This module contains:

  1. The main entry function
  2. An authenticate hook
  3. The authentication service
  4. Socket listeners
  5. Express middleware
  6. A Passport adapter

Hooks

There is just 1 hook now called authenticate. This can be used to authenticate a service method with a given strategy.

app.service('authentication').hooks({
  before: {
    create: [
      // You can chain multiple strategies
      auth.hooks.authenticate(['jwt', 'local']),
    ],
    remove: [
      auth.hooks.authenticate('jwt')
    ]
  }
});

Express Middleware

Just like hooks there is an authenticate middleware. It is used the exact same way you would the regular passport express middleware.

app.post('/login', auth.express.authenticate('local', { successRedirect: '/app', failureRedirect: '/login' }));

The other middleware are included but typically you don't need to worry about them.

  • emitEvents - emit login and logout events
  • exposeCookies - expose cookies to Feathers so they are available to hooks and services
  • exposeHeaders - expose headers to Feathers so they are available to hooks and services
  • failureRedirect - support redirecting on auth failure. Only triggered if hook.redirect is set.
  • successRedirect - support redirecting on auth success.

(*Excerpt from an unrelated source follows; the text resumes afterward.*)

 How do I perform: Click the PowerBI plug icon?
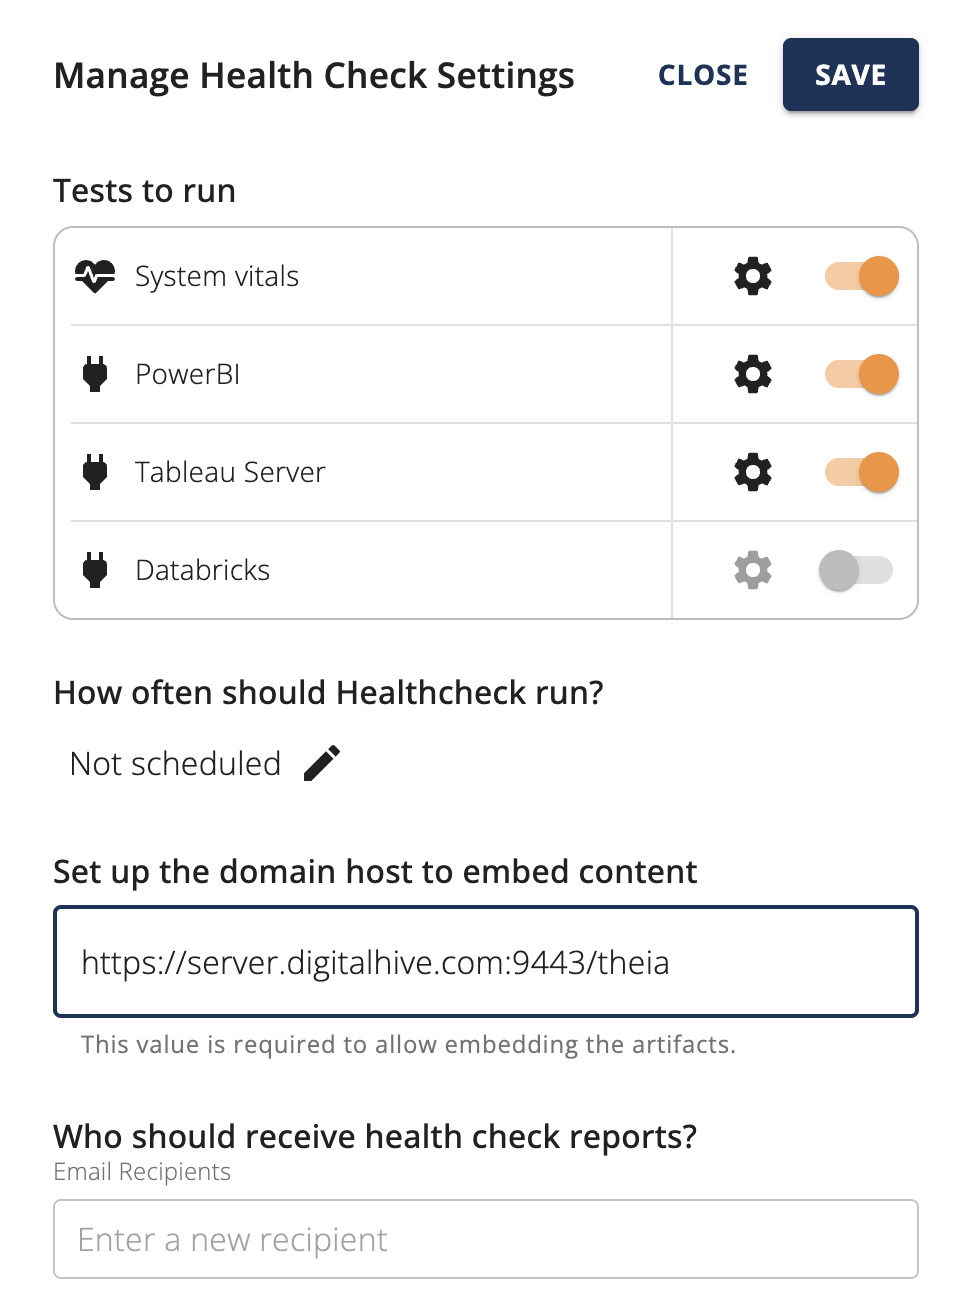(95, 374)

Only triggered if hook.redirect is set.
  • setCookie - support setting the JWT access token in a cookie. Only enabled if cookies are enabled.

Default Options

The following default options will be mixed in with your global auth object from your config file. It will set the mixed options back to to the app so that they are available at any time by app.get('auth'). They can all be overridden and are depended upon by some of the authentication plugins.

{
  path: '/authentication', // the authentication service path
  header: 'Authorization', // the header to use when using JWT auth
  entity: 'user', // the entity that will be added to the request, socket, and hook.params. (ie. req.user, socket.user, hook.params.user)
  service: 'users', // the service to look up the entity
  passReqToCallback: true, // whether the request object should be passed to the strategies `verify` function
  session: false, // whether to use sessions
  cookie: {
    enabled: false, // whether the cookie should be enabled
    name: 'feathers-jwt', // the cookie name
    httpOnly: false, // whether the cookie should not be available to client side JavaScript
    secure: true // whether cookies should only be available over HTTPS
  },
  jwt: {
    header: { typ: 'access' }, // by default is an access token but can be any type
    audience: 'https://yourdomain.com', // The resource server where the token is processed
    subject: 'anonymous', // Typically the entity id associated with the JWT
    issuer: 'feathers', // The issuing server, application or resource
    algorithm: 'HS256', // the algorithm to use
    expiresIn: '1d' // the access token expiry
  }
}

Complementary Plugins

The following plugins are complementary but entirely optional:

Migrating to 1.0

Refer to the migration guide.

Complete Example

Here's an example of a Feathers server that uses feathers-authentication for local auth.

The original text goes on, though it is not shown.